RICK PERRY ON MORNING SHOWS, from Pittsburgh (Friday):

–To Chris Wragge, on CBS’ “The Early Show,” re his drop in polls: “We’ve been in this race for eight weeks. It’s gonna be up, it’s gonna be down. I doubt very seriously if who’s leading in the polls today is going to be our nominee.”

–To Matt Lauer, on “Today,” re Mormon-bashing by a prominent supporter: “If we’re going to spend the time in the campaign defending what someone who has endorsed us has said out there in the public, President Obama’s gonna spent a lot of time talking about defending people who’re saying things about HIM that he probably doesn’t stand by. WTF? So, again, Matt, these are all distractions.”

–To George Stephanopoulos on “Good Morning America,” on how badly he wants to be president: “Listen, I wouldn’ta got in this thing if I didn’t think America was in trouble. And I got a great being the governor of the state of Texas. But I love my country, and there’s a point in time when you have to do your duty. And that’s what I’m all about. I want to get this country back working again. I love America. I wore the uniform of this country as a pilot in the United States Air Force. I understand about service and sacrifice. … I hope there’s somebody watching this program today, who’s sitting there in the living room without a job, looking for that person who’s gonna give them hope that they’re going to have a job in the future. I’m that person.”

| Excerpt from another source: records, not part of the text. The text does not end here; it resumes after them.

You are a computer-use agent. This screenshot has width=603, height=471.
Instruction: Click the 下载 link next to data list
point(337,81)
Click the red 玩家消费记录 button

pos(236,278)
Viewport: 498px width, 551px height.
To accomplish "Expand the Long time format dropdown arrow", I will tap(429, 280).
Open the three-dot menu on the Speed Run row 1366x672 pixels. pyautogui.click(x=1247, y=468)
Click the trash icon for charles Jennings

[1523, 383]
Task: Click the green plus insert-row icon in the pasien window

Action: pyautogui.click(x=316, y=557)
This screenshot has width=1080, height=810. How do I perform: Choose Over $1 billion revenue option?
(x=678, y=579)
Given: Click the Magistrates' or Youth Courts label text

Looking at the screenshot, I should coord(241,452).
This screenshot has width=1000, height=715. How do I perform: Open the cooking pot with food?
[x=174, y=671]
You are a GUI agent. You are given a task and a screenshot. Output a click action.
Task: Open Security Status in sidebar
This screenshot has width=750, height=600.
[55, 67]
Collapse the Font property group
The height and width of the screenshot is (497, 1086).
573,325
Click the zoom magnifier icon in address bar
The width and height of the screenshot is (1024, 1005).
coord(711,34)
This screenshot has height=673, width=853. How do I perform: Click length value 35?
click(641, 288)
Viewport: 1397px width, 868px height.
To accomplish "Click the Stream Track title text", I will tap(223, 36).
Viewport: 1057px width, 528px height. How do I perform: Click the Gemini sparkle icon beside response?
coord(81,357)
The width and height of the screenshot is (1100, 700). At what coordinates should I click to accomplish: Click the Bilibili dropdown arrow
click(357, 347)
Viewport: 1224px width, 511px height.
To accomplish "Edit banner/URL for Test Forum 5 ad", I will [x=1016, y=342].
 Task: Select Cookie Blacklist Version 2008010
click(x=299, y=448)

So, which Perry is actually running for president; “Pretty Ricky” or his wife ”Agonizing Anita”?

Herman Cain is rapidly falling into the trap of being the kind of black man that Republicans find “non-threatening” and he’s going to get a very rude awakening down the line. He’s also clueless in dealing with the press as this item from today’s “Afternoon Fix” (Washington Post) clearly shows Cain-says-he-wont-reveal-more-policy-advisers “I’m not going to tell you!” the former Godfather’s Pizza CEO said on a campaign stop in Tennessee. “They’re my advisers, not yours. [Reporters] just want to know who my smart people are so they can attack them.” The presidential candidate won’t reveal his foreign policy advisers either.

Granted, we haven’t heard his side of the story yet, but based on what the prosecution has presented in court so far, it’s safe to say that Conrad Murray’s defense team has their work cut out for them.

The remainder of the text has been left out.